Nortel had repeatedly pushed back the filing as it scrambled to restate several years of earnings. It blamed the loss on costs related to a new wireless contract in India and a restructuring program that is axing 3,250 jobs, but stressed the loss was in line with its previous estimate in December.
Sales meanwhile were 7% down year-on-year to $2.1 billion, from $2.34 billion. That was lower than the $2.3 billion that Nortel had predicted in December. Of the four units that made up the group, only the Enterprise Networks division increased its sales. The largest unit (Wireless Networks), plus the Wireline Networks and Optical Networks units, all reported sales falls.
Nortel’s decision to post its results after the markets closed on Friday raised eyebrows in certain quarters, as doing this is generally viewed as an attempt to minimize harsh stock market reactions.
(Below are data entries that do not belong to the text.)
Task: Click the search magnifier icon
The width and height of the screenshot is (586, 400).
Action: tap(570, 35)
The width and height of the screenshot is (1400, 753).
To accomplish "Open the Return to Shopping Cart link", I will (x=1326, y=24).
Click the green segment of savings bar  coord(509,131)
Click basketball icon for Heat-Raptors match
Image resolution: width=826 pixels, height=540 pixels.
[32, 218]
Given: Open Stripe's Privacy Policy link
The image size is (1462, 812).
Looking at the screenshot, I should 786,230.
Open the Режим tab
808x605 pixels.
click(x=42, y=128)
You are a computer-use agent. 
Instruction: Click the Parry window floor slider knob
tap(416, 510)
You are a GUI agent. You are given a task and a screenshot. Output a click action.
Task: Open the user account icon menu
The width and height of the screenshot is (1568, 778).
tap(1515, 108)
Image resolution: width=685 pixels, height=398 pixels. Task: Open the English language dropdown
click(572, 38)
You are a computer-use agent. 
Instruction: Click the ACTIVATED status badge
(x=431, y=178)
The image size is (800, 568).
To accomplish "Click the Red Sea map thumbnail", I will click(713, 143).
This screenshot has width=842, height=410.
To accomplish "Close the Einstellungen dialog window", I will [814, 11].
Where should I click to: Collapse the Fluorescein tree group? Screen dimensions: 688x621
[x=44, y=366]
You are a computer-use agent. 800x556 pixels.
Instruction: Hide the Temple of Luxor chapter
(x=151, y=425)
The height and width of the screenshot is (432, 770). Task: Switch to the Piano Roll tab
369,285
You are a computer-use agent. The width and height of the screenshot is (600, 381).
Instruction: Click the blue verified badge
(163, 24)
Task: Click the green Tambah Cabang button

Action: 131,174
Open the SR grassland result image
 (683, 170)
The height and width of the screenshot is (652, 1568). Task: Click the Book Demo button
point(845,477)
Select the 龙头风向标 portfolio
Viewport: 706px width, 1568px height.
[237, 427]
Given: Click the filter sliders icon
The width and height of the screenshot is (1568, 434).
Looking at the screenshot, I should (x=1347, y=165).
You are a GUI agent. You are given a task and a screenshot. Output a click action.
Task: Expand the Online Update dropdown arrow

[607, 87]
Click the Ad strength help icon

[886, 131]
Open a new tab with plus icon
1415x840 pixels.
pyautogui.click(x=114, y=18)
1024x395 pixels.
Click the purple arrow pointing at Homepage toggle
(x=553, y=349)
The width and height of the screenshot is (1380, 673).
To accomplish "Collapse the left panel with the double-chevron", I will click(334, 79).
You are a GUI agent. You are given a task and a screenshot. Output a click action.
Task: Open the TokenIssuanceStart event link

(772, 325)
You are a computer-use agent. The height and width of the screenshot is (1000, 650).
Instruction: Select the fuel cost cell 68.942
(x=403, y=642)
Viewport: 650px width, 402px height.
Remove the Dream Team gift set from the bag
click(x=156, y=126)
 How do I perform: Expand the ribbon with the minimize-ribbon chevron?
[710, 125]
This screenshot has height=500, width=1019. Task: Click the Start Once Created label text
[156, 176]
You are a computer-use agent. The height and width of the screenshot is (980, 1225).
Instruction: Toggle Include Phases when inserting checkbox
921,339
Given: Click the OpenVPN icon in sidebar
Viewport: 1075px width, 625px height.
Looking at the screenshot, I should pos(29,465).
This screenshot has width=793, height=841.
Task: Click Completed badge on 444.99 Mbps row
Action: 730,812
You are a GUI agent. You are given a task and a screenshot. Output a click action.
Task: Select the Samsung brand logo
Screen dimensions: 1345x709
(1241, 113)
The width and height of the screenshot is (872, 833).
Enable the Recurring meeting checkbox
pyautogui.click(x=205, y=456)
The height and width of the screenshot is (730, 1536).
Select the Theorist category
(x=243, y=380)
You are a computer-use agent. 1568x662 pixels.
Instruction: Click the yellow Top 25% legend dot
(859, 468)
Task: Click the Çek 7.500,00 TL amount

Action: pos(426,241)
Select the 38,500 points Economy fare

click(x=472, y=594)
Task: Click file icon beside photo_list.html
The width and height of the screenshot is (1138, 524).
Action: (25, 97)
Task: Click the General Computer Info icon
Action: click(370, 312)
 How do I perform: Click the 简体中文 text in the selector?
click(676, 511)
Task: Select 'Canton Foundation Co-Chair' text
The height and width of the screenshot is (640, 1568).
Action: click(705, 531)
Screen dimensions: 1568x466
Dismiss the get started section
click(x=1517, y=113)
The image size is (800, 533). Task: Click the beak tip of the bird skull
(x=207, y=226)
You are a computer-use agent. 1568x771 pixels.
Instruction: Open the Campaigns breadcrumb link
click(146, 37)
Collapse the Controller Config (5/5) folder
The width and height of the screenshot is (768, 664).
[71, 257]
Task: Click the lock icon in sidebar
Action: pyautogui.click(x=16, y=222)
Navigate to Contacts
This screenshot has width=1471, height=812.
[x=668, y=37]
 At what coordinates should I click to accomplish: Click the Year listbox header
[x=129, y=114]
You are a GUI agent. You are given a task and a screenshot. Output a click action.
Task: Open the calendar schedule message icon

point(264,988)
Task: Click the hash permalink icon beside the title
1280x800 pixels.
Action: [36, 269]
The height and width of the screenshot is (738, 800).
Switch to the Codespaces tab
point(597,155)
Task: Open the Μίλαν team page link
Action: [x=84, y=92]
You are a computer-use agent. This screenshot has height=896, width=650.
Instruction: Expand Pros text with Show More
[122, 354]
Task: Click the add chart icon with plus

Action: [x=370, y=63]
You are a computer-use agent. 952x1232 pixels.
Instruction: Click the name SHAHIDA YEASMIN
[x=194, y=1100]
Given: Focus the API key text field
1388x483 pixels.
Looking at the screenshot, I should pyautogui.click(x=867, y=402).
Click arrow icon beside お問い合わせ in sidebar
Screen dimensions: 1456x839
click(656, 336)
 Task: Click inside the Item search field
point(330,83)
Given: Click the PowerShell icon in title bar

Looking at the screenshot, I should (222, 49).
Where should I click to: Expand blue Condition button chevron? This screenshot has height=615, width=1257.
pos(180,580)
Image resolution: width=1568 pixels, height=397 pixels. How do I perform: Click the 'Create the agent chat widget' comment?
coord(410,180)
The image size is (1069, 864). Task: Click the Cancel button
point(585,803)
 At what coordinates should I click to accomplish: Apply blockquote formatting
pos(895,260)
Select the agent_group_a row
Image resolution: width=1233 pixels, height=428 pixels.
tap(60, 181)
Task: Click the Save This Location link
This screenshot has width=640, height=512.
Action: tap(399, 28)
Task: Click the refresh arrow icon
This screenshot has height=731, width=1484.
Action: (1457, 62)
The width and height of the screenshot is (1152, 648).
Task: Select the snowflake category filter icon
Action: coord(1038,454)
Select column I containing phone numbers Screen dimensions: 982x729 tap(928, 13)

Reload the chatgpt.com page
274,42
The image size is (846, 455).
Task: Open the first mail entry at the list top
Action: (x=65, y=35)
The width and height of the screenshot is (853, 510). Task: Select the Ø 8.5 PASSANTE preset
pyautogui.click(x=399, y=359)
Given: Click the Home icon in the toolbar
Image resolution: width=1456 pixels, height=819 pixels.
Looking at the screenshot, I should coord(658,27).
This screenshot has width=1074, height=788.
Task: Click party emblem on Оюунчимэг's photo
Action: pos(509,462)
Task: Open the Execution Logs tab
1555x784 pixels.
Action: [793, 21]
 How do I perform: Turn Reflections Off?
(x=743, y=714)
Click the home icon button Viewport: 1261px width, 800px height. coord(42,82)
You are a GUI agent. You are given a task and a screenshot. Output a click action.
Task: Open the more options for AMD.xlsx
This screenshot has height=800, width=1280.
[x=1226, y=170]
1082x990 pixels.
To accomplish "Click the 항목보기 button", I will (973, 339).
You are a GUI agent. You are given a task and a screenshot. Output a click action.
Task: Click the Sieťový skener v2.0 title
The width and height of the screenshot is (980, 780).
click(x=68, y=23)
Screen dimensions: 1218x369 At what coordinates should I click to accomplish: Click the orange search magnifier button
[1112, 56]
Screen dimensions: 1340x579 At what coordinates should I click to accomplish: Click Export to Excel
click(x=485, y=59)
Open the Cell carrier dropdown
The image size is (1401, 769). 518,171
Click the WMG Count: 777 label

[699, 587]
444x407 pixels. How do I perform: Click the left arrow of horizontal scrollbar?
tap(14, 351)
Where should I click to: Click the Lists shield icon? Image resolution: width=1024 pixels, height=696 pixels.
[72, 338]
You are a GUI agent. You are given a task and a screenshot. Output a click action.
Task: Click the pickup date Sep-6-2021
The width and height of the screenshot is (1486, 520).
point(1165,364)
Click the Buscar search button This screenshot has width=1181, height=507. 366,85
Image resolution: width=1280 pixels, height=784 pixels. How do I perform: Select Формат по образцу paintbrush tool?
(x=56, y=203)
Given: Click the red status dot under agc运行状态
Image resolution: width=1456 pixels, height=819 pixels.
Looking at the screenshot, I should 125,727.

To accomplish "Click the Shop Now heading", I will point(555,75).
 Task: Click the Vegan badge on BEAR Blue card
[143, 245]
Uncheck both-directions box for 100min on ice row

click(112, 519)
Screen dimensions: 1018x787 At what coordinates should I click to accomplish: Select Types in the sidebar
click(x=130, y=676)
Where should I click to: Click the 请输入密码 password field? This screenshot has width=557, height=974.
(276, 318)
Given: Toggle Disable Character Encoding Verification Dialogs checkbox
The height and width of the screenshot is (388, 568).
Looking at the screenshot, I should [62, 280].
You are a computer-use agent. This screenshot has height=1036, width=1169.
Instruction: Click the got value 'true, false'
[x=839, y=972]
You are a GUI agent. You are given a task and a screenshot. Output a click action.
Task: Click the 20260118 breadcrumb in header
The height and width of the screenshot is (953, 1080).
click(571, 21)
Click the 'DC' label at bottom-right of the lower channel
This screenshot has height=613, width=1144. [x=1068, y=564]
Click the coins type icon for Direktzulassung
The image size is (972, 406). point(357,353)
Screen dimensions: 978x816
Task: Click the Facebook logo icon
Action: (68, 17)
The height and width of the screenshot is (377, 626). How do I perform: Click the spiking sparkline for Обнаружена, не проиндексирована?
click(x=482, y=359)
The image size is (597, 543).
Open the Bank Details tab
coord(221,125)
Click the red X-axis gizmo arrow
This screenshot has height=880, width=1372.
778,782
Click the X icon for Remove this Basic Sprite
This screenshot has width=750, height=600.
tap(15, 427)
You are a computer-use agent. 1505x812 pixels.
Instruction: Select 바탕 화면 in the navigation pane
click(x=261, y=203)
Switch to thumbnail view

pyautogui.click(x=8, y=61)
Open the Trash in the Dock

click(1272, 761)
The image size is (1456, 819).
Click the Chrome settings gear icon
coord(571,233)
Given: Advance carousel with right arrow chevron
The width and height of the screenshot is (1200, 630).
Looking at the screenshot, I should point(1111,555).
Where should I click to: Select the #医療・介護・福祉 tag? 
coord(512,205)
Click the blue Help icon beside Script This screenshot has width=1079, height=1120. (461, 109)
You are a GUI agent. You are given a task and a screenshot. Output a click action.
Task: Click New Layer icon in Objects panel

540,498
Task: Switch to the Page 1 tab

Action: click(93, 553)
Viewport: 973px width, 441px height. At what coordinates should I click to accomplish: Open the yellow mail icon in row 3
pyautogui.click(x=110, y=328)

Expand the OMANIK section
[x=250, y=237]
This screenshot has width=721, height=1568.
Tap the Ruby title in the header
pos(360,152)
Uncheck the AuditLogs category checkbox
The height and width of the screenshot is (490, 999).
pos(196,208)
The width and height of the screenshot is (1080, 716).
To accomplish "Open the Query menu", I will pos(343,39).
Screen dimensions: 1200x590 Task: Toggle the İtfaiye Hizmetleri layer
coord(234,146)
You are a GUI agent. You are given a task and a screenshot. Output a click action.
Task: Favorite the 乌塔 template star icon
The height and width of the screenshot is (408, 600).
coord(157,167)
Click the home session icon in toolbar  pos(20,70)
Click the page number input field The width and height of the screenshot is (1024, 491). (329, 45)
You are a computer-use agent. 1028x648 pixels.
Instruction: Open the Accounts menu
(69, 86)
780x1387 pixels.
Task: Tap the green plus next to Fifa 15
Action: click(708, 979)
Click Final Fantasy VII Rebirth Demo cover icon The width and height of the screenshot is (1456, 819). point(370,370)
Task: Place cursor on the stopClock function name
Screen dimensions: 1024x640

Nevertheless, shares in the company fell 4.7% to $2.83 on the New York Stock Exchange as of Monday 3.15pm GMT. During the height of the dot-com frenzy, the company’s stock price reached $124.50.
It is somewhat understandable that Nortel wished to limit the impact of any more bad news, as for the past year it had been mired in an accounting scandal that required the restatement of its figures for the past four years.
Nortel is still facing a class action suit in the US courts, as well as regulatory and criminal investigations into its accounts. Securities regulators, the Royal Canadian Mounted Police, and the US Attorney’s office are all conducting probes.
The troubles started for the telecoms equipment giant back in October 2003, when Nortel announced that it was restating its financial results. The company undertook an independent review of the figures after suggestions that its losses were exaggerated during the industry downturn in 2001 and 2002 to give a misleading impression of the strength of its recovery in 2003.
In January 2004, it reported its yearly results for 2003. However, the figures were soon found to be erroneous. In April 2004, Nortel fired CEO Frank Dunn, former CFO Douglas Beatty, and controller Michael Gollogly. It also fired seven senior executives with responsibilities for financial reporting. All were terminated for cause. Nortel is currently suing Mr Dunn, and two other former senior managers, for the return of millions in bonuses paid out.
As indicated above, the troubles devastated the company’s share price, and Nortel axed 3,500 jobs, or roughly 10% of its remaining 36,000 workforce.
In early January this year, Nortel finally reported its results for the year ending December 31, 2003. For the year, it posted a net profit of $434 million for 2003, rather than the previously reported profit of $732 million. But the new figures showed revenue higher at $10.2 billion versus the $9.81 billion initially reported for 2003.
Meanwhile, Nortel is making progress in catching up on its financial filings. It now intends to provide audited results for all of 2004 by the end of April.
Yet it has to be said that the accounting scandal has left Nortel Networks looking a little vulnerable, with a market capitalization of $12.68 billion. Compare this to its rival Cisco Systems, which has a market value of $115 billion, plus nearly $7 billion of cash in the bank.